Manusia yang digambarkan di sana sangat terikat oleh kehidupan manusia dengan
sifat-sifatnya yang materialistis. Di sana ada persaingan, pertengkaran,
kegelisahan, kebingungan, kesakitan, kecurangan, kerja sama licik, keuntungan
bisnis semu, kerugian materi, kekayaan, kemiskinan, pemujaan terhadap seksual,
dan lain sebagainya. Nafsu-nafsu manusia pada bagian ini tidak berbeda dengan
hewan, yaitu hanya terfokus pada kesenangan hidup, perjuangan, konflik, seks,
dan makan. Oleh sebab itu, kehidupan ini dikategorikan kehidupan palilng rendah
dari seluruh tingkatan kehidupan manusia yang diciptakan Allah swt.
Relief-relief ini pun memang berada pada kaki Borobudur, tahapan yang paling
rendah.
Manusia-manusia pada tingkatan ini sering sekali lupa
shalat, malahan menyepelekan shalat, parahnya menghina shalat sebagai tindakan
sia-sia dan tak berguna. Kalaupun dia shalat, shalatnya hanya ikut-ikutan atau
sekedar olah badan karena pikiran dan nafsunya sangat dikuasai oleh dunia,
materi, dan seks.
Jika kita ingin melakukan shalat dengan lebih khusyuk,
kita harus berusaha keras melangkahkan kaki ke arah kehidupan yang lebih tinggi
sebagaimana dalam relief Borobudur pada tingkat berikutnya. Pada tingkat ini manusia
sudah melakukan upaya melepaskan diri dari ketergantungannya terhadap dunia.
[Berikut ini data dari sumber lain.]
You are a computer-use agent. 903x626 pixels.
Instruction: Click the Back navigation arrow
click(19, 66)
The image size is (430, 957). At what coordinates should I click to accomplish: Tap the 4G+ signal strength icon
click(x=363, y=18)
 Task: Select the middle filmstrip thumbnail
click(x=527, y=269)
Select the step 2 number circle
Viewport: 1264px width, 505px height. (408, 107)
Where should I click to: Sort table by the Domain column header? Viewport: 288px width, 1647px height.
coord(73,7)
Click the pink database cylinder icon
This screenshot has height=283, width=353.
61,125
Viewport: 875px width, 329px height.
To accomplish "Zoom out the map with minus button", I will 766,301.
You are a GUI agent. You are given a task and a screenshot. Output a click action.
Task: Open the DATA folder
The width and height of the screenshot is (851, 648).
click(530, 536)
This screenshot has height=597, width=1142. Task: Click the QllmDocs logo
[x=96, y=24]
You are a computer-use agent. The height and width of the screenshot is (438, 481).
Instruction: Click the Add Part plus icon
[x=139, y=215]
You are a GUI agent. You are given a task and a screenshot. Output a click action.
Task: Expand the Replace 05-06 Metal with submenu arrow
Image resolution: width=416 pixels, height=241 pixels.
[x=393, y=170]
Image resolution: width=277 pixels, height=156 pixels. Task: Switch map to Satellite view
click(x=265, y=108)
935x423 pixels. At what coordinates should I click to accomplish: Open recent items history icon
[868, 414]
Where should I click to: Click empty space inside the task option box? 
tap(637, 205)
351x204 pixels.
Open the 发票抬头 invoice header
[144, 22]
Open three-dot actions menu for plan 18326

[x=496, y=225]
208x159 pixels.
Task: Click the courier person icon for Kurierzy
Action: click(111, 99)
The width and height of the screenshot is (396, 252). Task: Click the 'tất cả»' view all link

Kondisi jiwanya mulai terlepas dari kehidupan materi. Akan tetapi, dia masih
belum mampu menghapus dunia dari dirinya. Jadi, dia masih terikat juga, tetapi
keterikatan itu sudah mulai berkurang. Ia sudah mau shalat lebih baik lagi,
tetapi pikirannya masih terganggu oleh kecemasan, kekhawatiran, dan angan-angan
kegembiraan duniawi. Hal ini bisa dilihat dari relief yang menggambarkan
manusia dengan kehidupan duniawi yang mulai berkurang atau jumlahnya jauh lebih
sedikit dibandingkan kehidupan duniawi seperti yang digambarkan pada relief di
kaki candi.
Apabila hendak mencapai kekhusyukan yang lebih tinggi,
kita harus berupaya lebih keras lagi melangkah pada tingkat kehidupan
berikutnya, sebagaimana relief pada tingkat yang lebih tinggi. Pada bagian ini
manusia mulai terpengaruh oleh shalatnya sendiri. Dirinya mulai berperilaku
lebih baik, bijaksana, pikirannya sudah lebih dewasa dibandingkan sebelumnya,
dan lingkungannya mulai berubah. Ia sudah bergaul dengan orang-orang shaleh,
bijak, adil, dan para pemikir. Hal ini bisa dilihat dari adanya relief-relief
yang menggambarkan orang-orang tua dan para pemikir. Di samping itu, dalam
dirinya sudah tumbuh rasa cinta terhadap manusia, binatang, alam, dan
lingkungan sekitarnya sebagaimana yang tergambar dalam relief. Semakin
terlepasnya dia dari pengaruh duniawi dan hidup berada dalam lingkungan
positif, membuat shalatnya lebih khusyuk dan berkualitas.
Pada tingkat berikutnya, untuk lebih menyempurnakan lagi
pengabdiannya kepada Allah swt, ia memerlukan banyak pengetahuan. Pada tahapan
ini orang yang menginginkan shalatnya lebih khusyuk agar lebih bermanfaat
kepada dunia dan lebih dekat kepada Allah swt berupaya untuk menambah ilmu
pengetahuan. Ia sadar bahwa dirinya masih sangat bodoh dan perlu untuk belajar.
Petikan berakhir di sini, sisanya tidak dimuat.